|The view coming into Puerto Octay|
Who wouldn't want to live here?
Interested in moving to Chile?
Here is what you need to do before you leave.
UPDATE- As of September 2016, Chile has joined the Hague Convention (more on this at bottom of article) and you no longer need to send your documents to the Chilean Consulate in your region or have them stamped in Santiago at the Foreign Affairs Ministry. All you need to do is get the Apostille Stamp from the Secretary of State in the state that issued your documents.
1. Get a passport
No brainer here. You really should have one even if you decide not to go.
You cannot apply on line but this passport wizard linked below will walk you through the steps and help you prepare your paperwork so you can bring it down to your local post office. You may need an appointment so call first. The cost is $110 for adults and $80 for minors. Here is the link
2. Copies of birth certificates
You will need the official long form copy that is already notarized by the Dept. of Health in your state. Costs vary by state but in SC it is $15 per certificate.Then you will need to send it to the Secretary of State in that state to have it legalized. In SC, this costs just $2 per document.This is just the certification that the notary is certified. Then it must be sent to the Chilean Consulate in that region so they can certify that the Secretary of State is certified bona fide. This costs $4 per document and don't send a check. Cash only! Don't ask me how I know!
Here is the link to find the consulate in your region.
|The document from the Secretary of State certifying that the notary is official and legal|
3. Marriage Certificate
4. University Degree or High School Diploma
Ditto but remember if this is in a different state you have to send it to the Secretary of State for that state and the Consulate for that region.You also need proof of your own education for a driver's license which you must apply for once you get permanent residency. By law, you must have at least an 8th grade education to get a Chilean driver's license. So either your degree or diploma will need to stamped.
5. Income Statements
This includes retirement checks, social security, rents or leases, contracts, paycheck stubs, a letter from your boss, etc. But it must be, you guessed it!, notarized,legalized, and certified. Letters should be in English and Spanish.
6. School transcripts
From your school or home school association - notarized,legalized, and certified. If you plan on homeschooling here, which is legal, do it anyway. Because things may change and it's much easier to do it from there than here. Best to have an English and Spanish version.
7. Bank Statements
Just the first page showing your balance for the most recent 3 months - notarized,legalized, and certified.

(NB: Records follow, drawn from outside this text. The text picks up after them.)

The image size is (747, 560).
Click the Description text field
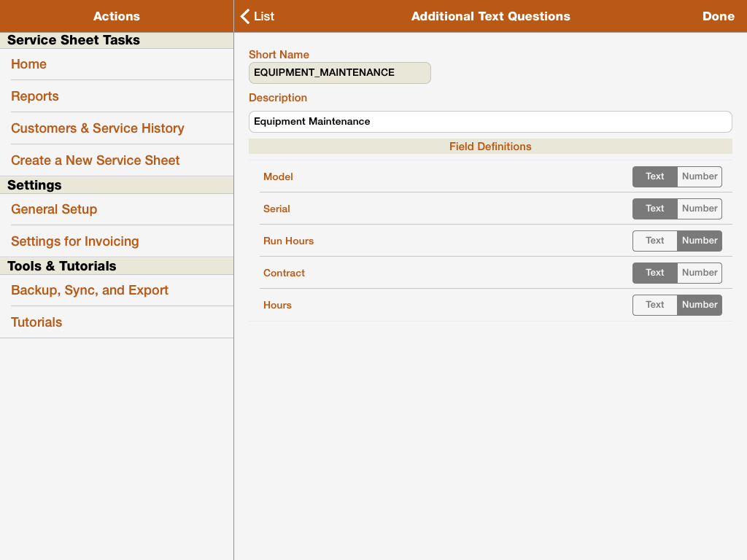tap(489, 122)
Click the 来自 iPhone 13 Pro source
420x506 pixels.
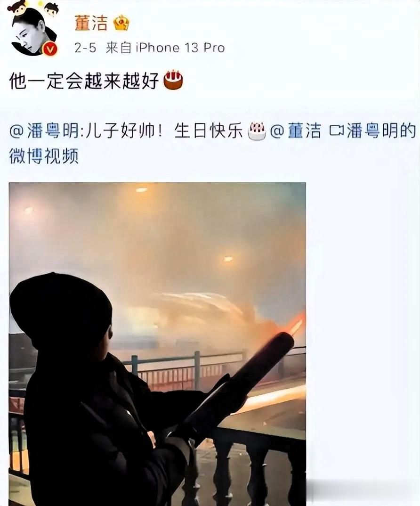pyautogui.click(x=165, y=48)
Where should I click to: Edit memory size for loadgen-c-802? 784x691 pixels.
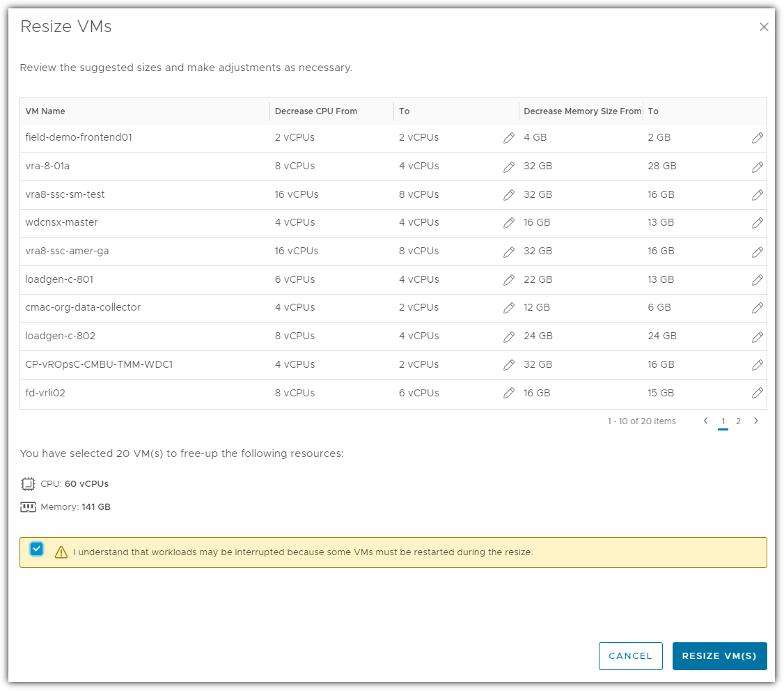[x=758, y=336]
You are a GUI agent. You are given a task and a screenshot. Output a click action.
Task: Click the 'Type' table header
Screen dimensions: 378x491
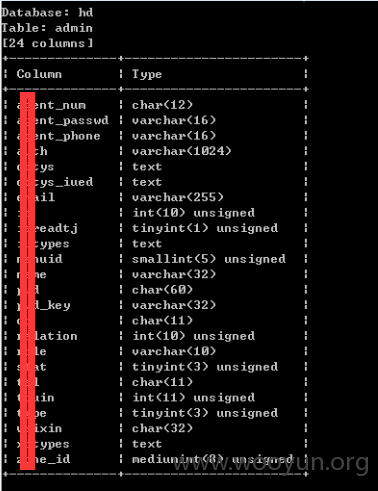(147, 74)
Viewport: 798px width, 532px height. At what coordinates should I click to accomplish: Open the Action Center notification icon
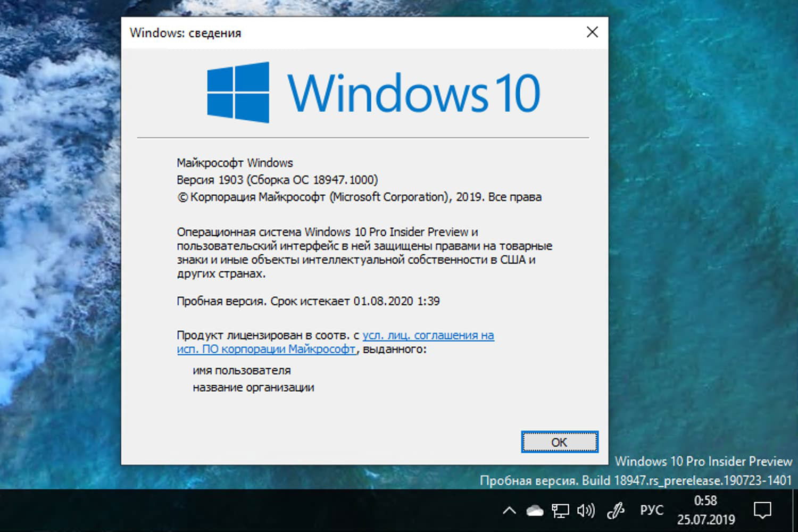pyautogui.click(x=762, y=510)
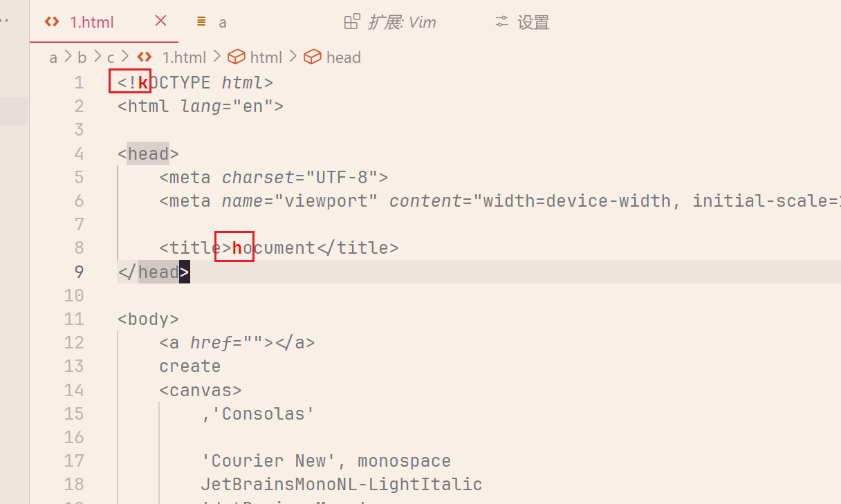Screen dimensions: 841x504
Task: Click the cube icon beside breadcrumb "head"
Action: [x=313, y=57]
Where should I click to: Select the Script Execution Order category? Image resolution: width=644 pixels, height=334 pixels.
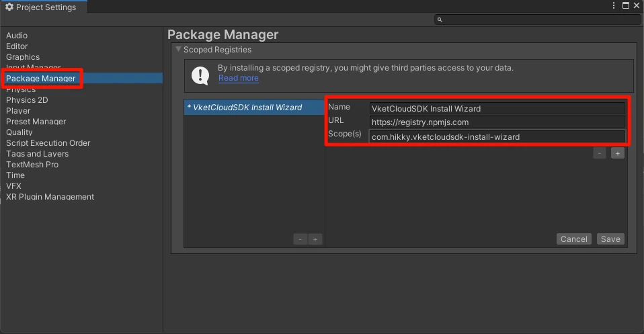point(48,143)
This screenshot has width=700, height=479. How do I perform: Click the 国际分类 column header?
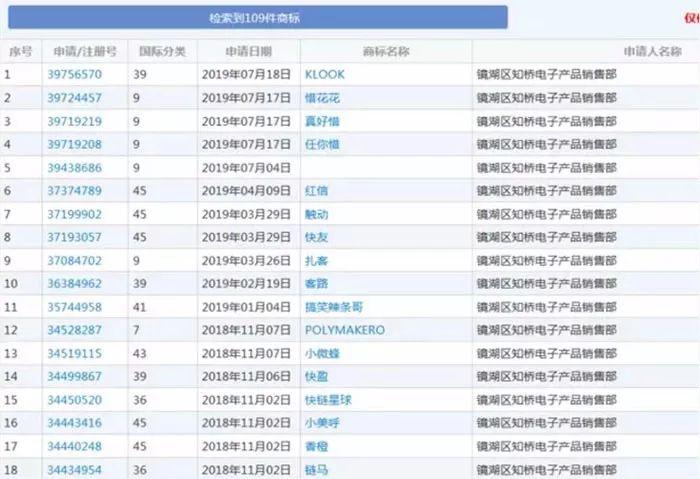[162, 51]
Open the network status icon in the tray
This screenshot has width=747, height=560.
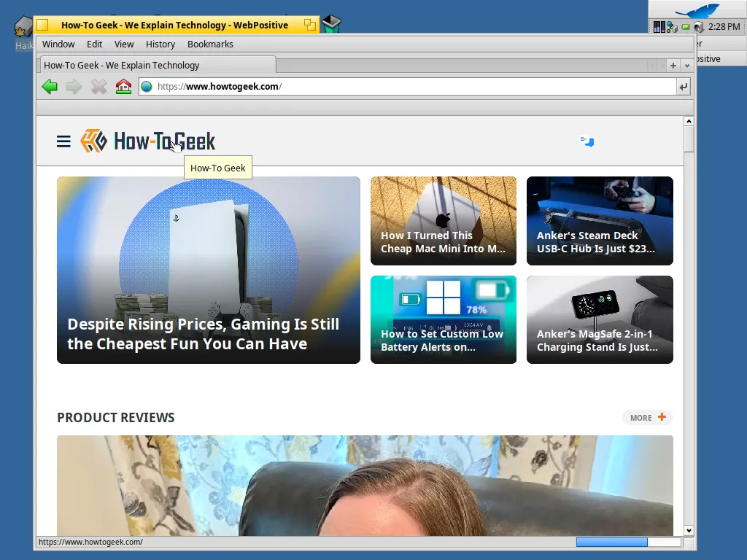tap(672, 26)
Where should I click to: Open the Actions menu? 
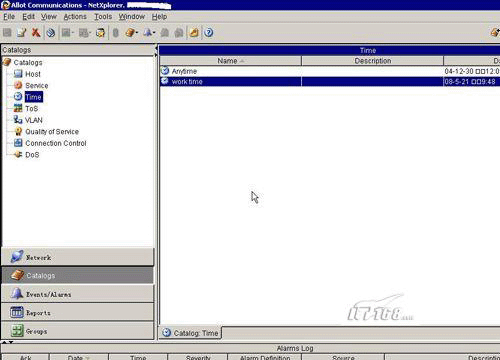point(75,17)
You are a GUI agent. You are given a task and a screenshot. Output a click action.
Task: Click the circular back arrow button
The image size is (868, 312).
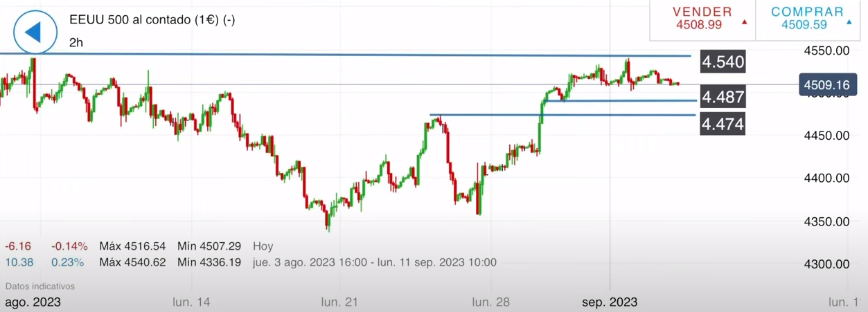[x=35, y=32]
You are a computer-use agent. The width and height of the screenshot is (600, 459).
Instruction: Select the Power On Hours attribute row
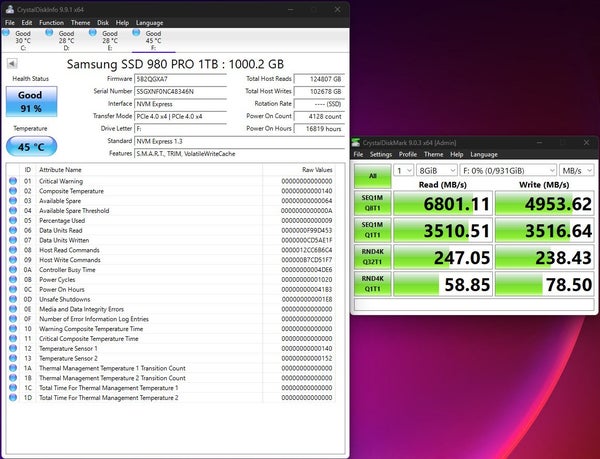(x=171, y=289)
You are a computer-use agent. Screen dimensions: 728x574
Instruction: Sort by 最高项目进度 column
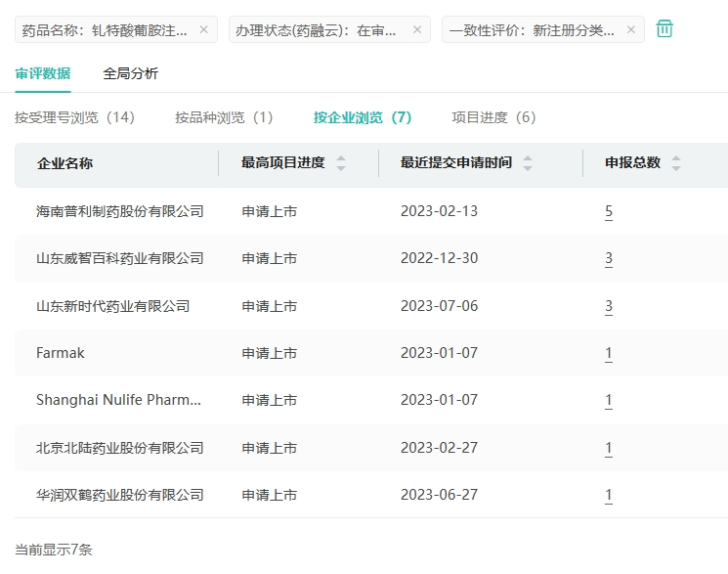point(341,163)
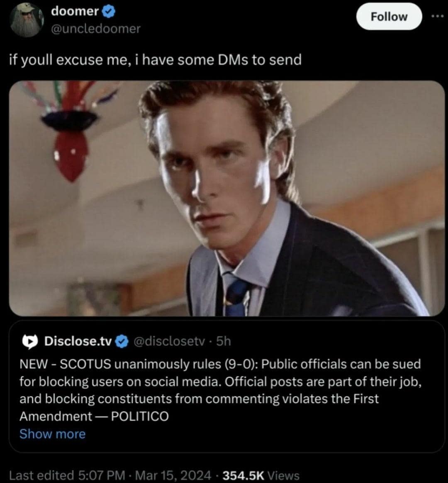
Task: View edit history via Last edited 5:07 PM
Action: click(x=67, y=475)
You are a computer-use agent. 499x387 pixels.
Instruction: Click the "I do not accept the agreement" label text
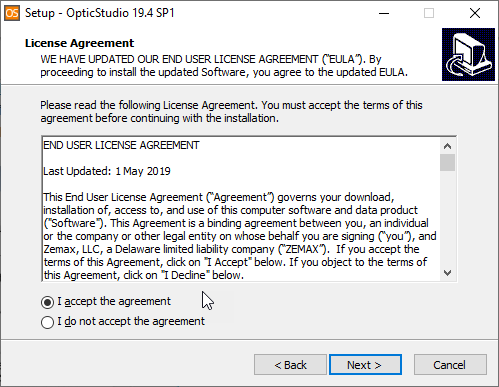[131, 321]
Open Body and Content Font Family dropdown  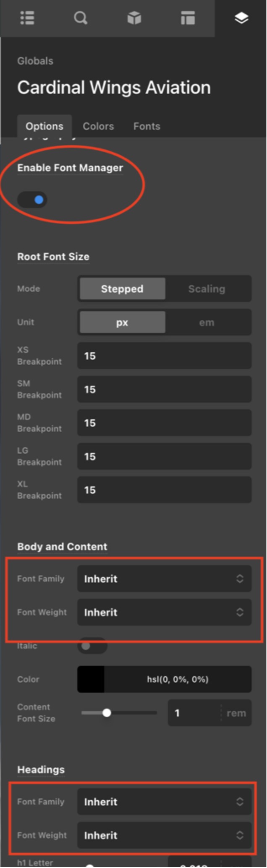(x=164, y=579)
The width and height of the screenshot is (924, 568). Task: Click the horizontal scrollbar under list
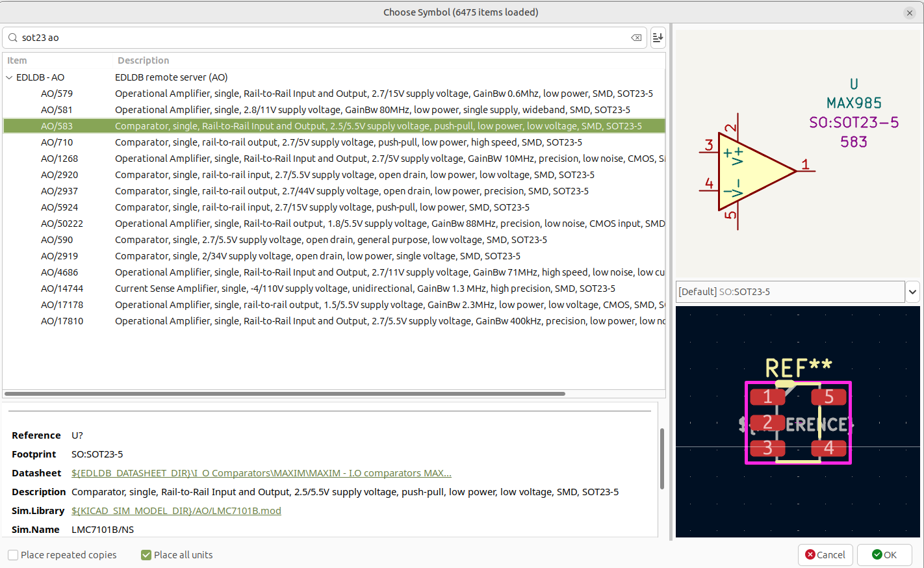pyautogui.click(x=285, y=394)
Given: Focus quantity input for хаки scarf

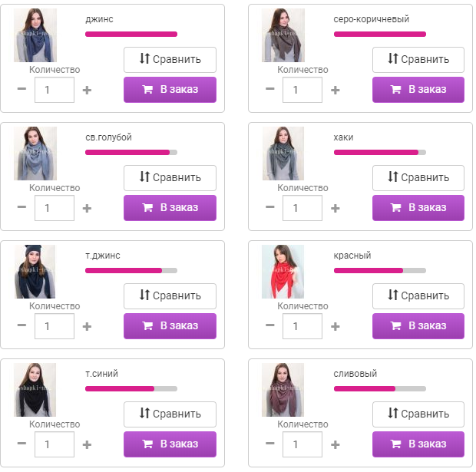Looking at the screenshot, I should 302,208.
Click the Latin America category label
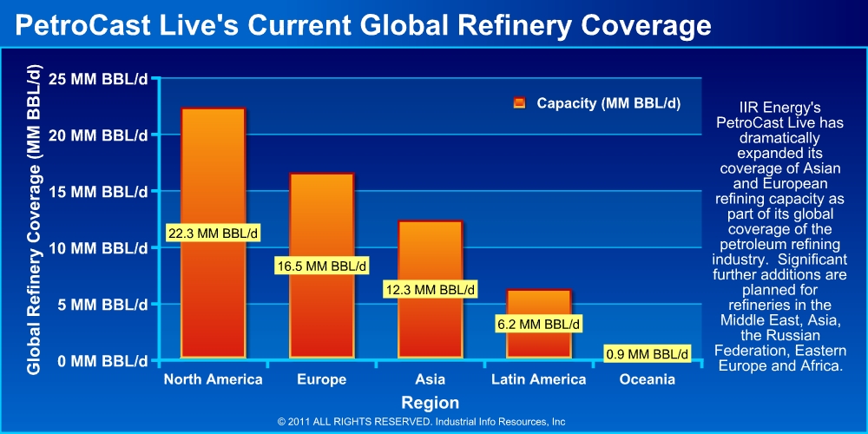Image resolution: width=868 pixels, height=434 pixels. [538, 380]
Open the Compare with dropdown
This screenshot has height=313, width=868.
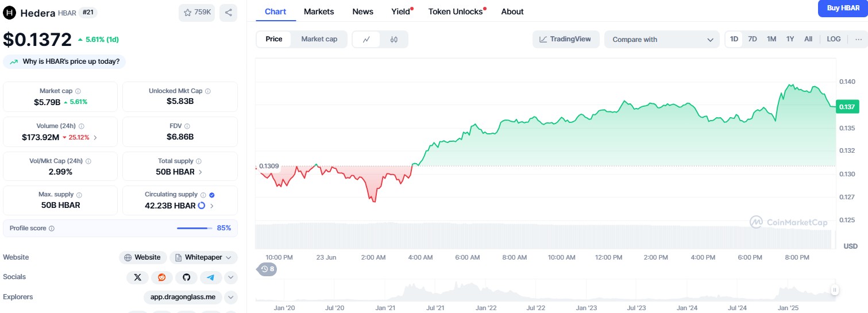tap(662, 40)
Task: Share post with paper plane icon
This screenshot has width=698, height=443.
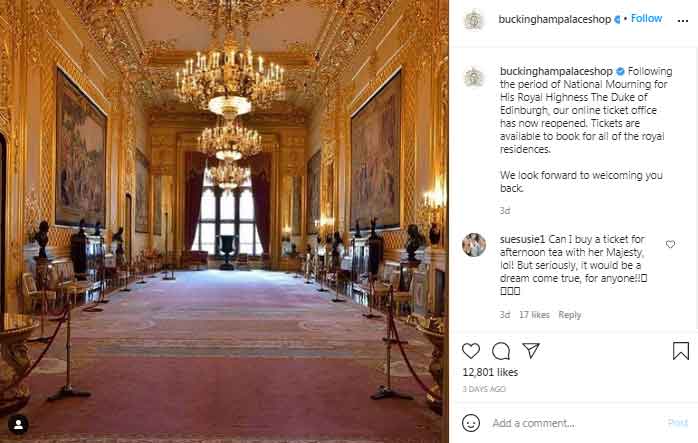Action: [x=531, y=350]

|The top 2 stamps are from the Chilean Consulate in Miami|
The bottom stamp is from the Ministry of Foreign Affairs in Santiago
8. Licenses or Professional Certifications
If you plan on pursuing your profession here and if not, get it done anyway, just in case.
When you get here it will need to be stamped again in Santiago at the Ministry of Foreign Affairs.
Their address is Agustinas 1320
They are open from 9-2 and the service is free.
Chileans love their stamps!
*A note on apostilles- Apostille is the french word for certification. The Hague Convention on the Apostille was a treaty signed by 108 countries to help streamline the certification of documents between countries. Chile did not sign this treaty so that is why your documents from the Secretary of State are legalized not apostilled and then you must send them to the Chilean Consulate of your region and then the Ministry of Foreign Affairs in Santiago. Here is a link if you want to read more about it.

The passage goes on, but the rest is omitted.